Such experiences are hard to duplicate. They require a background and a context (many months in a cold, dark basement, in my case). If I did this every day, it wouldn't be so special. Yet I defied my normal physical boundaries, if only for a moment. That's all I could as for.
Flying is one of those dream which has always haunted mankind. The New Age movement says that this is because we once did in a previous life. Yet their system of endless works-based reincarnation and grasps as godhood are as saddening as they are laughable. It's amazing where a little false premise here and there will lead you.
In reality, the dream of flying is but a fantasy, an imagination-powered boost out of the ordinary. Just as I hold fantasical dreams where I am no longer a mild-mannered student but a monster-hunter extraordinaire, or a master of infiltration, the common dream of flight is the wish to break the common hold of gravity. Just as my wish to overcome relative physical weakness and inability to correct injustice is reflecting in my choice of imaginary careers, most gravity-bound people wish to escape their flat existence.
Enter Cloud.
Video games are a unique art-form which allows for direct interaction. They are dynamic, not static. They allow for exploration, not passive observation. Every game is composed of a mixure of two elements: story and gameplay. Some have more of one then another, some are almost entirly one or the other.

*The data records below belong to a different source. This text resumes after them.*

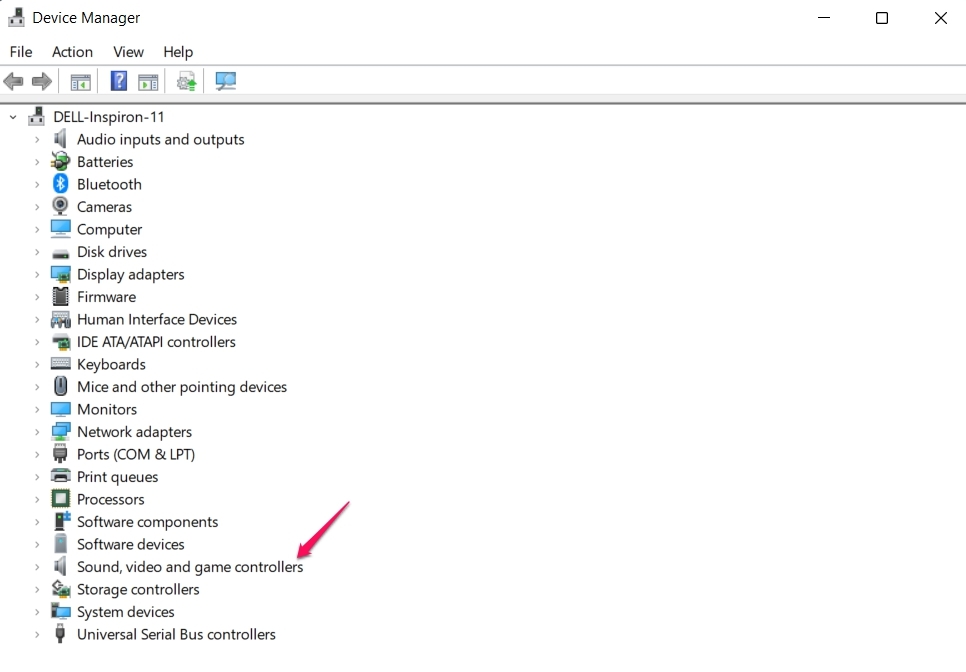Viewport: 966px width, 672px height.
Task: Open the View menu
Action: pyautogui.click(x=128, y=52)
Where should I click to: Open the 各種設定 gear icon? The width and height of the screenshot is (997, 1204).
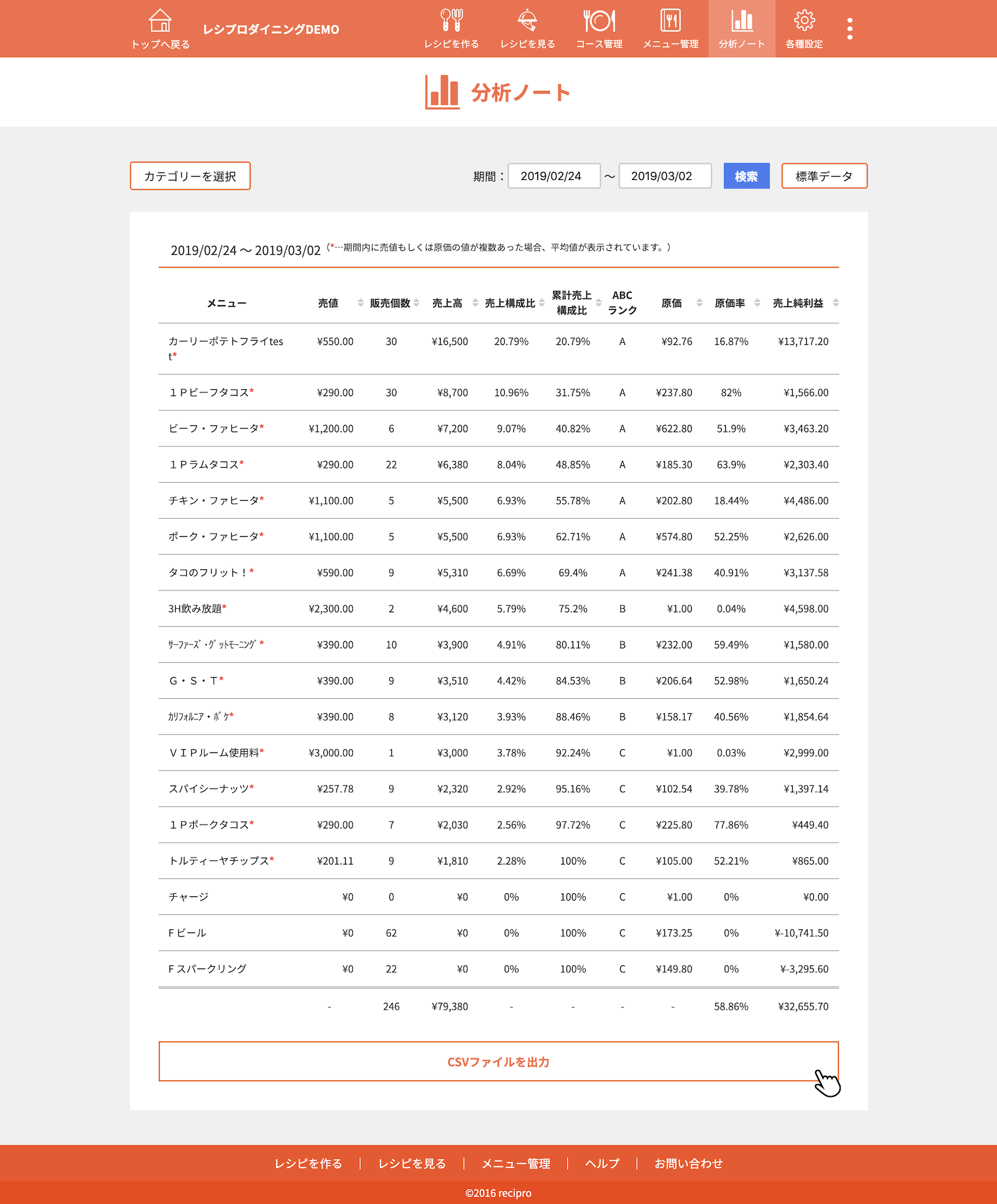click(804, 21)
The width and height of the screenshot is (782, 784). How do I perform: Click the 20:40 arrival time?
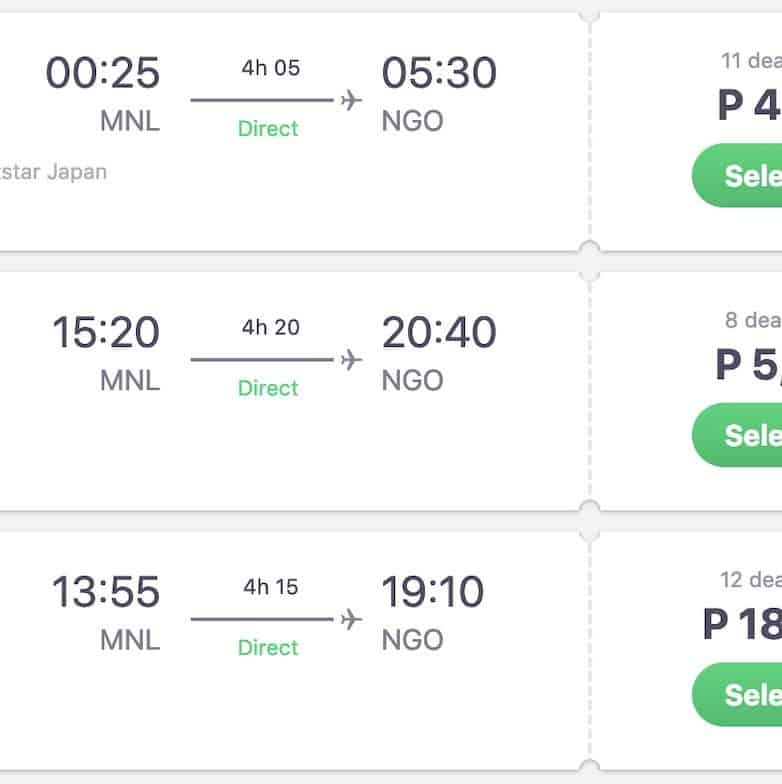point(439,333)
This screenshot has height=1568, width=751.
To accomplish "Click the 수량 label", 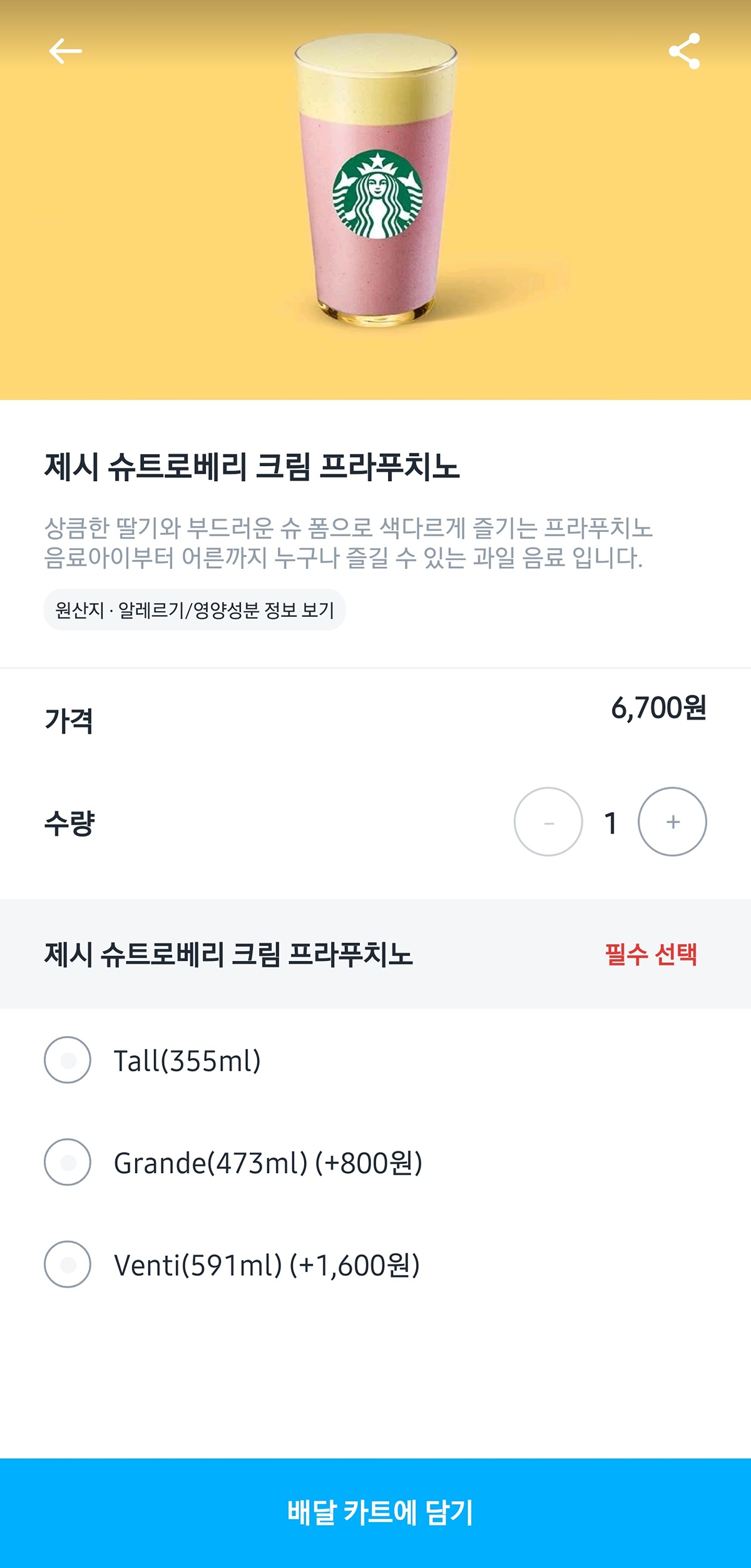I will tap(69, 823).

Cloud is a game with simple gameplay; flyaround and group the clouds together, while chasing off the smoke. But the main element is the joy of flying about though the sky with no limitations. You make your own story, it doesn't matter what. Cloud givse the player the equivilent of a sandbox, only with sky, the ability to explore an impossible setting. It the imagining of a limitless world, only instead of a flat, static canvase, the artist makes the world alive and dymanic. It's depiction of a utopia that exists only in ones mind is an exellent example the just how games can be artistic. I hope to later expand upon this premise, even showing the art inherent in games like Pac-Man and Tempest.